US poet. His accessible, colloquial (written in local, informal dialect) blank verse, often flavoured with New England speech patterns, is written with an individual voice and penetrating vision. His poems include Mending Wall (Something there is that does not love a wall), The Road Not Taken, and Stopping by Woods on a Snowy Evening. They are collected in
Complete Poems (1951).
Born in San Francisco, Frost was raised in New England, where he attended Dartmouth College and Harvard University for brief periods.

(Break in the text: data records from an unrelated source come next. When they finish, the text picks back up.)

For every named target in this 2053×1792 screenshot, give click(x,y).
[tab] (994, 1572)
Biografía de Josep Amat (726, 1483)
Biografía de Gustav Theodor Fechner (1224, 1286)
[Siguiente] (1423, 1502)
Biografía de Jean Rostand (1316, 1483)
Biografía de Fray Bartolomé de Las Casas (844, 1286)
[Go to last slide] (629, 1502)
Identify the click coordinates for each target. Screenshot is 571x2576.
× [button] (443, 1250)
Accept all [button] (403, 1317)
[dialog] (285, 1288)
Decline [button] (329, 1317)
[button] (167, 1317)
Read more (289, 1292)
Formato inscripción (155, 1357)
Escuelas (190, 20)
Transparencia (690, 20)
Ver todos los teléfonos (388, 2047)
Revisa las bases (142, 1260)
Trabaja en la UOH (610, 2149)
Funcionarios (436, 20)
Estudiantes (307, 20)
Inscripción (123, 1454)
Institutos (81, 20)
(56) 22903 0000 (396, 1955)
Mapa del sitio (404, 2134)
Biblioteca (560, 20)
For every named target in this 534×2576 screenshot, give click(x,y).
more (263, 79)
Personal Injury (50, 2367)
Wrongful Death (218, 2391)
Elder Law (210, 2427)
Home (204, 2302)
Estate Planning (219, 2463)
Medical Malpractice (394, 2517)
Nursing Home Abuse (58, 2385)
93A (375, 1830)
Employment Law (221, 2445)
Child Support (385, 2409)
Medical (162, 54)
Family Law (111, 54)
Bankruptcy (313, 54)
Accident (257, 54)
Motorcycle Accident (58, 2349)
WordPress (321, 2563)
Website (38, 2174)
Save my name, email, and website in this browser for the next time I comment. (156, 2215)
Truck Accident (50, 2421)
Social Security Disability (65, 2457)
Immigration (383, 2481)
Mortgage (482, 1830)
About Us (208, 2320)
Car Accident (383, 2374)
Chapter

After Harvard, where he failed to graduate, his varied occupations included work as a teacher, cobbler, and editor, before he settled as a farmer in New Hampshire for 11 years. In 1912 he went to England where he met English writers Rupert
Brooke, Lascelles Abercrombie, Edward
Thomas, along with other poets. His first book of verse,
A Boy's Will, was published the following year. In 1915 Frost returned to the USA and held various university posts; he was professor of poetry at Harvard 1936. Other works include
North of Boston (1914),
New Hampshire (1924; Pulitzer Prize),
Collected Poems (1930; Pulitzer Prize),
A Further Range (1936; Pulitzer Prize), and
A Witness Tree (1942; Pulitzer Prize). In 1961 he read his The Gift Outright at the inauguration of US president, John F Kennedy.